DATASET START
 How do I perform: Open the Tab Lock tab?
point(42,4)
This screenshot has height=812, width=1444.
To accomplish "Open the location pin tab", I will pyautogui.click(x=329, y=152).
DATASET END
DATASET START
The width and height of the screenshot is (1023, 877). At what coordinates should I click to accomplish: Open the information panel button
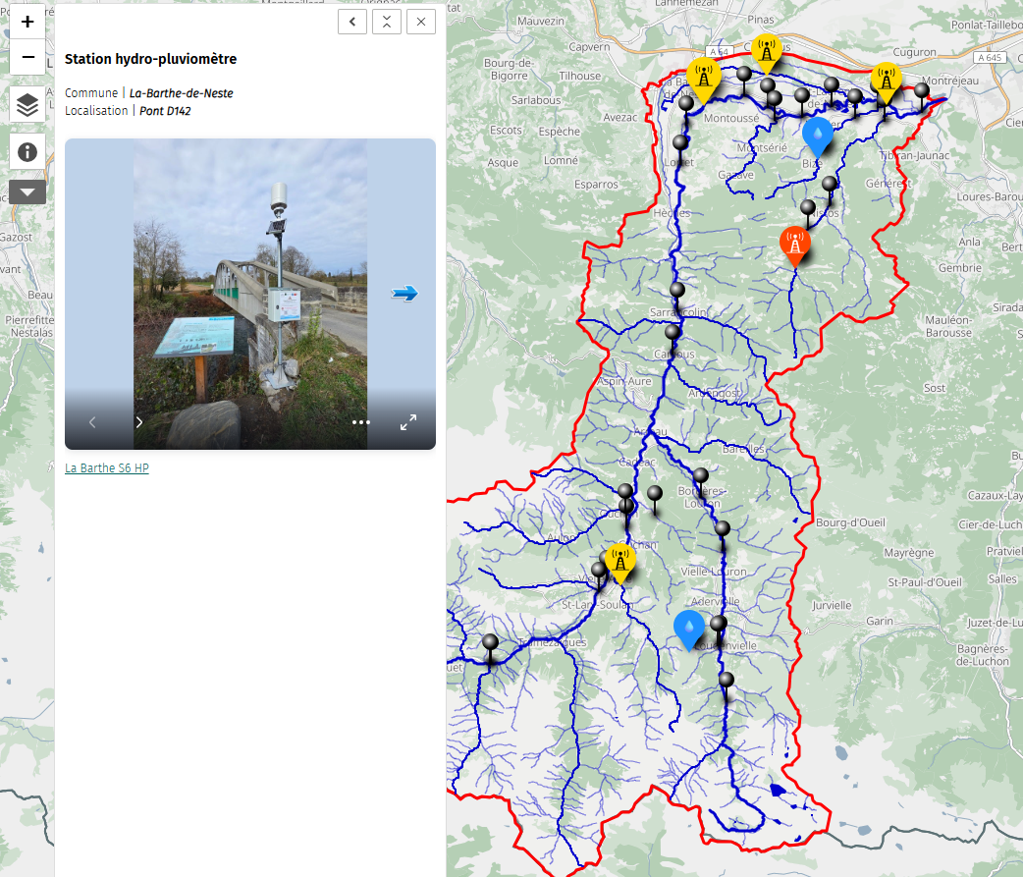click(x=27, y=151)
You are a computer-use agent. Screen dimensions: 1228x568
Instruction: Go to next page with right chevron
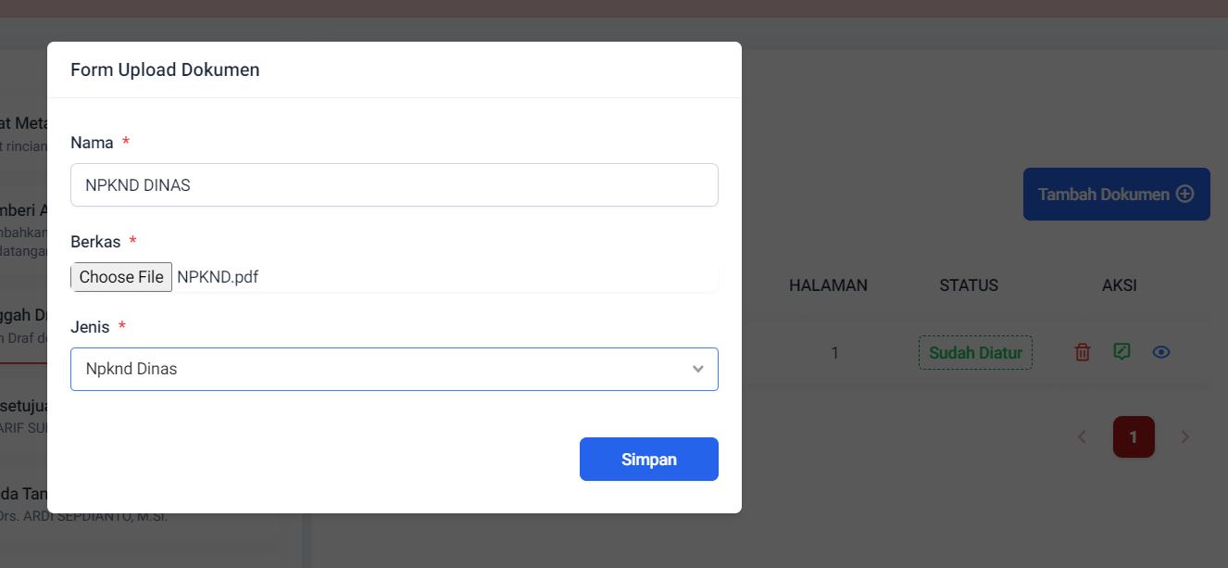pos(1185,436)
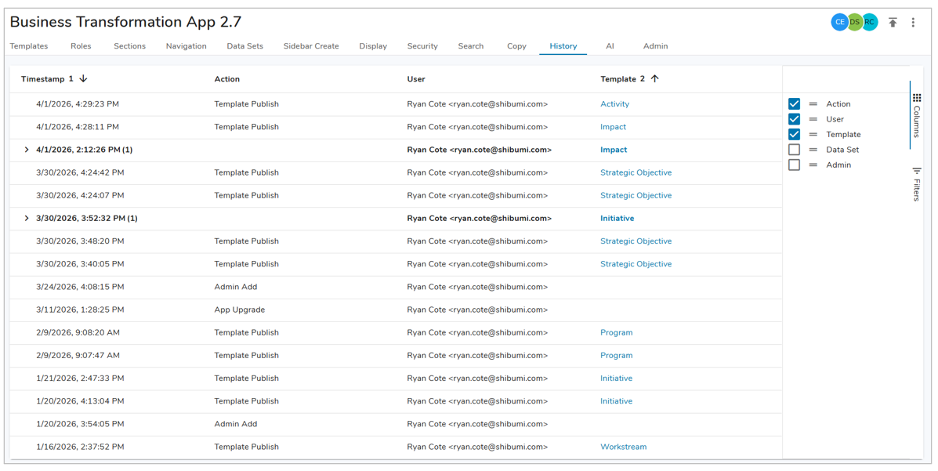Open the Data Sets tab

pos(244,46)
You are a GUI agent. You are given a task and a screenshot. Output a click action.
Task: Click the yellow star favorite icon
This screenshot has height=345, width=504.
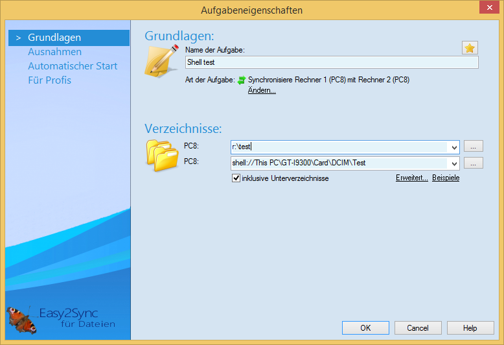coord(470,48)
DATASET END
DATASET START
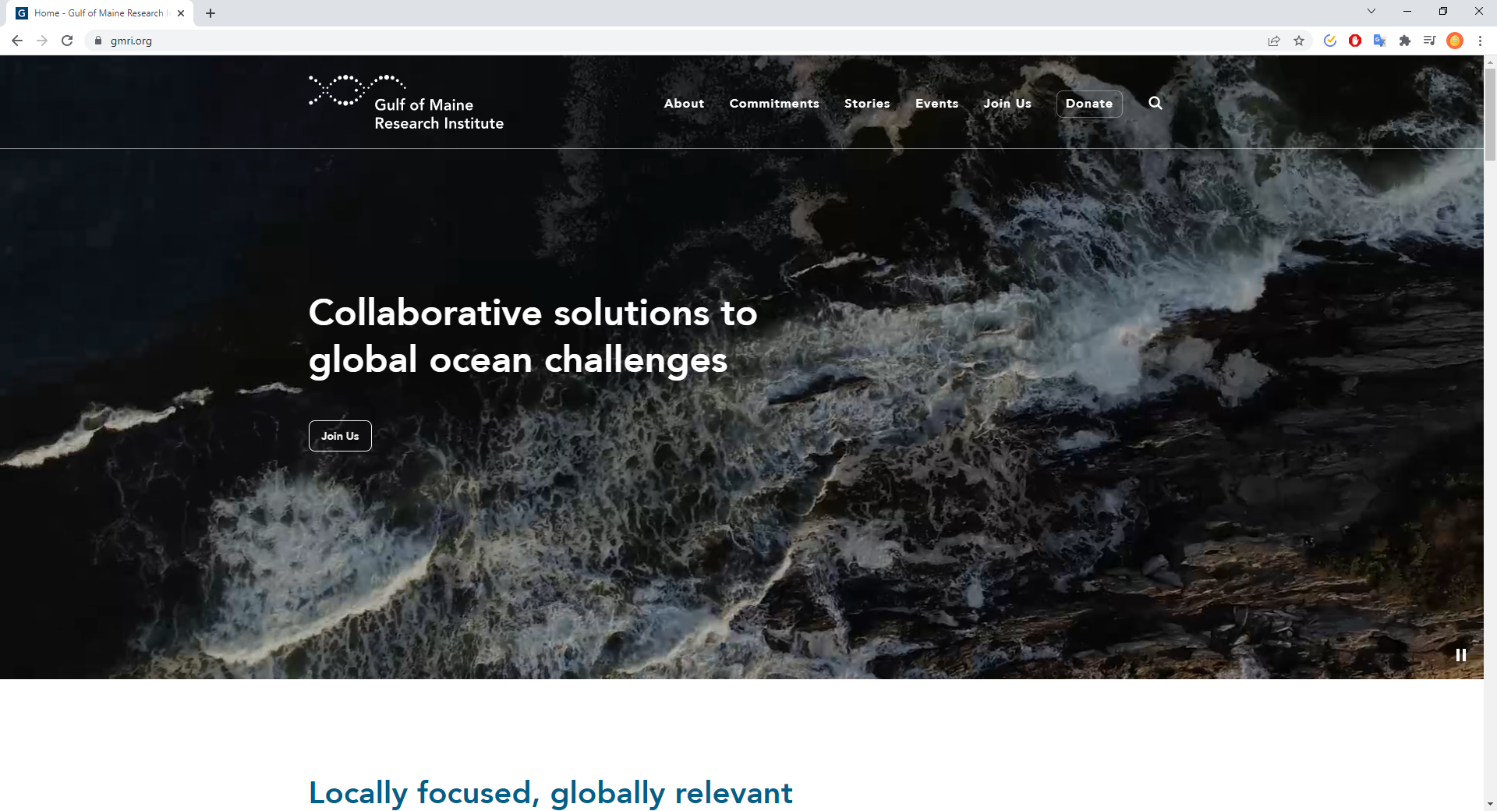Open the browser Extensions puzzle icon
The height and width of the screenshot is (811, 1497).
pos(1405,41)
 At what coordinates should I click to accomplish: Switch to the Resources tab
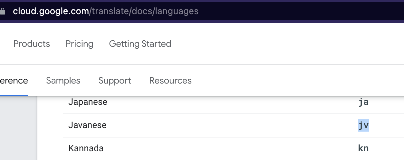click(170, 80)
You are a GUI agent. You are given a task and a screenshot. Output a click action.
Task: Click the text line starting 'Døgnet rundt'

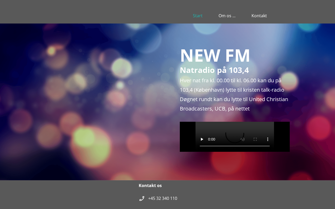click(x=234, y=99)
DATASET END
> **WHAT YOU WILL DO**: Reproduce the records above exactly, but only from the line with "Instruction: Go to" up to and including the line with "Task: Click the yellow star favorite icon". Leave the pictures out.

> **TASK ANSWER**:
Instruction: Go to next page with right chevron
pos(1185,436)
Open the Data Sets tab

pos(244,46)
You are a GUI agent. You are given a task and a screenshot. Output a click action.
Task: Click the yellow star favorite icon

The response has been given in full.